Bovine diarrhea caused by BVDV, BCoV, BRV and BPV has similar clinical symptoms, and often causes mixed infection, which is difficult to clinically diagnose. The existing single PCR detection method can achieve the aim of identification detection, but is time-consuming and labor-consuming; in addition, there is no effective method for simultaneously and rapidly identifying and detecting the 4 viruses.

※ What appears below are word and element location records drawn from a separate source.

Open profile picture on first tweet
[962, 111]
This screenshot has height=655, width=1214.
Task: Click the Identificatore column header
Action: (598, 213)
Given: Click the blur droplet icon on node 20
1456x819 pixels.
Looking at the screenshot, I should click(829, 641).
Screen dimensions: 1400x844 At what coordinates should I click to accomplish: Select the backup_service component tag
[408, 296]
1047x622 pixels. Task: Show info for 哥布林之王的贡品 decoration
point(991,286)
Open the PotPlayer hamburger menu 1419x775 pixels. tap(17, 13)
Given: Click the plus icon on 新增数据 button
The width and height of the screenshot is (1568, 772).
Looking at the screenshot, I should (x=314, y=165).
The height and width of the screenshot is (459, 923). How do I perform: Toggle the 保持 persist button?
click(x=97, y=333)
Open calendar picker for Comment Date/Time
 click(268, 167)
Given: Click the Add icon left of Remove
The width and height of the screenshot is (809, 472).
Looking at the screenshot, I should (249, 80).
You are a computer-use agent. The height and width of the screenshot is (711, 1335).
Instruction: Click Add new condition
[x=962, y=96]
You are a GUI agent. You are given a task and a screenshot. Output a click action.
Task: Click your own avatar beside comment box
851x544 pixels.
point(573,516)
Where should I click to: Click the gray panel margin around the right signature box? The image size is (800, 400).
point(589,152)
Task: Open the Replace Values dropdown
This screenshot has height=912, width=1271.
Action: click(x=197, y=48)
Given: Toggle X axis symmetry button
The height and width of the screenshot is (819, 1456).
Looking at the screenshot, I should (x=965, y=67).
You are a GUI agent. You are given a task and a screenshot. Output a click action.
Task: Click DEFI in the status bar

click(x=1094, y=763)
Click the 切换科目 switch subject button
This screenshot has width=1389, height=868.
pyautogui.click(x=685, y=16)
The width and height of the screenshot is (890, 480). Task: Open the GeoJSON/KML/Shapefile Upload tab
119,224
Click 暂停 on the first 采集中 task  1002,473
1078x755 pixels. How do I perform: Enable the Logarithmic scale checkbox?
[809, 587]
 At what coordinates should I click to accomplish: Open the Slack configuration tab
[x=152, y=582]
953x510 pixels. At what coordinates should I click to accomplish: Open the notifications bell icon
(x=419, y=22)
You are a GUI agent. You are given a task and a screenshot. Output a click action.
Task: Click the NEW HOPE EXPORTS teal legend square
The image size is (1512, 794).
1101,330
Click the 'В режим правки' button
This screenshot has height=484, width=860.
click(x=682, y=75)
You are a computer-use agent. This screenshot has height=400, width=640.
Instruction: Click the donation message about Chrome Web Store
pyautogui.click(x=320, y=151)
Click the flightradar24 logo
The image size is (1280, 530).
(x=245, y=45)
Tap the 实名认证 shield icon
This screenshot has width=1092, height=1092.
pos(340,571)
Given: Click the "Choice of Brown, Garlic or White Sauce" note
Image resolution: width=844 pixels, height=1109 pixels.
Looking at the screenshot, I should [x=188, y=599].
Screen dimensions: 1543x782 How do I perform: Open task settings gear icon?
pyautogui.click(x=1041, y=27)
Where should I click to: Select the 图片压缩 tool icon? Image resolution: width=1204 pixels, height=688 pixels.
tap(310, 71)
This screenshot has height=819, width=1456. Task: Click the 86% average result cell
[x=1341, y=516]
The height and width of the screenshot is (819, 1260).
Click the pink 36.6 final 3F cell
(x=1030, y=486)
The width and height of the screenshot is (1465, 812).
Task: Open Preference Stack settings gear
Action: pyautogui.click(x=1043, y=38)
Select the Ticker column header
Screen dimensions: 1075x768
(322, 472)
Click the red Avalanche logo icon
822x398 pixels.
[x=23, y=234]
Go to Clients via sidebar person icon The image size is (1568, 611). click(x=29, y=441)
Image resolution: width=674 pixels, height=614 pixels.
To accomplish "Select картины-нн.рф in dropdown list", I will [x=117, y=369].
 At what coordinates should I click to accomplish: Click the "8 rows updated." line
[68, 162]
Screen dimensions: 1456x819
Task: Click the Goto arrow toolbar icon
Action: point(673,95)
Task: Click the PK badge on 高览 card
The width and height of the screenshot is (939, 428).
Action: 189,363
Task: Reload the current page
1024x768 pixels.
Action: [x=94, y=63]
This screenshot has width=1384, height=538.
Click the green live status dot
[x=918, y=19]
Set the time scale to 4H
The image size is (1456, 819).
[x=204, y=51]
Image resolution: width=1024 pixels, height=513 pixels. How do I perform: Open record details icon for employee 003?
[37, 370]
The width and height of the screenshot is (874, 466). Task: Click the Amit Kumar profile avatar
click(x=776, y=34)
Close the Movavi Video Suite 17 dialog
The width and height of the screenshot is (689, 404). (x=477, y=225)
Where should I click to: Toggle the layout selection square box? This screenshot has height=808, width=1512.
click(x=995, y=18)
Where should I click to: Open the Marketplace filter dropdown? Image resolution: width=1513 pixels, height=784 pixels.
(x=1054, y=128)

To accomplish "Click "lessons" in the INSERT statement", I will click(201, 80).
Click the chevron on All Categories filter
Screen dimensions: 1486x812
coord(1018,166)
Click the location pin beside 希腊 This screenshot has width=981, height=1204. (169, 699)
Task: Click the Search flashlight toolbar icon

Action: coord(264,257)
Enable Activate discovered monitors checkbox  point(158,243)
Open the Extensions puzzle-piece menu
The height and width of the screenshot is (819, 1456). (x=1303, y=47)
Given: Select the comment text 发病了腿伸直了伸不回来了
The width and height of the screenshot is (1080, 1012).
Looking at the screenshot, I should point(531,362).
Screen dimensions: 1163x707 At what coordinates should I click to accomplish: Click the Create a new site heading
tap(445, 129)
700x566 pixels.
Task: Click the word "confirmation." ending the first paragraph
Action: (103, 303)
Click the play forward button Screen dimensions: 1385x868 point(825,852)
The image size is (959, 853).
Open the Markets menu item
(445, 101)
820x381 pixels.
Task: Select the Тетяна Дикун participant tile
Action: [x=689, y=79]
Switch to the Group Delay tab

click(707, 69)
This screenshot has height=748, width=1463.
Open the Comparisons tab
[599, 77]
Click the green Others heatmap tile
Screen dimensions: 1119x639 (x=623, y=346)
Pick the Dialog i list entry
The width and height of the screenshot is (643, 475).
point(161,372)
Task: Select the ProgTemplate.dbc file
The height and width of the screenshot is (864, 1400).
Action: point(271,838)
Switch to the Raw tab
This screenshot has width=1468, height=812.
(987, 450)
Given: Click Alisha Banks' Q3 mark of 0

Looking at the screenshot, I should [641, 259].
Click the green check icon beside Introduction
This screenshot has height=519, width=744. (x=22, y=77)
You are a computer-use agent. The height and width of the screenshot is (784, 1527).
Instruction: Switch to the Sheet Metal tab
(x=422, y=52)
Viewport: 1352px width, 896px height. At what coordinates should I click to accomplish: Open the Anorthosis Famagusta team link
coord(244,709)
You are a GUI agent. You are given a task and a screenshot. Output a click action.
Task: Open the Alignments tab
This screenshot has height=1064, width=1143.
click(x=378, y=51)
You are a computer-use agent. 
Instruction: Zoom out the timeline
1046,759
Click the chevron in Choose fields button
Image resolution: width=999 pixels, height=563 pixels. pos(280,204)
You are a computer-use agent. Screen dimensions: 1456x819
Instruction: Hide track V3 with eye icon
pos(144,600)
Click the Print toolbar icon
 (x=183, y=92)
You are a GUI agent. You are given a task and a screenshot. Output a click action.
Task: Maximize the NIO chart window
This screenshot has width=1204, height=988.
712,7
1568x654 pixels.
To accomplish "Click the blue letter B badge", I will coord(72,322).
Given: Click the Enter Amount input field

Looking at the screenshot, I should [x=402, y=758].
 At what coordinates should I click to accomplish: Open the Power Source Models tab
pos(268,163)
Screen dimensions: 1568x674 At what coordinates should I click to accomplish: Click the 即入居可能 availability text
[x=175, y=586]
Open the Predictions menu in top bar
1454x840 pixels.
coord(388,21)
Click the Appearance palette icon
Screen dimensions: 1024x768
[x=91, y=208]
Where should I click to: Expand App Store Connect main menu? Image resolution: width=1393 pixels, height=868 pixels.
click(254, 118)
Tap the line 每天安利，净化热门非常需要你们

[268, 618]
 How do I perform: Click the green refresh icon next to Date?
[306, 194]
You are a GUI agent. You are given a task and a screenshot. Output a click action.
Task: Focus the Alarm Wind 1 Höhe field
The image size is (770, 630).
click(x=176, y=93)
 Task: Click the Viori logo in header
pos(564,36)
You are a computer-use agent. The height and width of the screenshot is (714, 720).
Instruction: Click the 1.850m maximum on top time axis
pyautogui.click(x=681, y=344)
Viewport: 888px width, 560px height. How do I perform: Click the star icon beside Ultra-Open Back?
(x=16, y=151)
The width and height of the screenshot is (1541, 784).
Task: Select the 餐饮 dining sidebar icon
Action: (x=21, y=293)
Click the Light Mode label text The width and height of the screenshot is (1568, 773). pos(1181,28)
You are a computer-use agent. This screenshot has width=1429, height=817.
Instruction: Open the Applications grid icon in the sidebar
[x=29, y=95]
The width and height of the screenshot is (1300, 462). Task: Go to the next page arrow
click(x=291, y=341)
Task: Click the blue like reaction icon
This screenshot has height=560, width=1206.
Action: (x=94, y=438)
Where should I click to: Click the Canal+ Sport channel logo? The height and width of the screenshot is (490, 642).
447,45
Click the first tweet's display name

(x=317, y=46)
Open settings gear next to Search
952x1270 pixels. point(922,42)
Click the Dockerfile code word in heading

The invention establishes a quadruple real-time fluorescent quantitative PCR method for detecting BVDV, BCoV, BRV and BPV based on the advantage of high flux of the multiplex PCR method and the sensitivity of the fluorescent dye SYBR Green, and assembles a detection kit, thereby providing necessary technical means for clinical rapid differential diagnosis, epidemic situation monitoring and epidemiological investigation.
Disclosure of Invention
The invention aims to provide a multiplex real-time fluorescent PCR detection kit for detecting viral pathogens causing bovine diarrhea and application thereof.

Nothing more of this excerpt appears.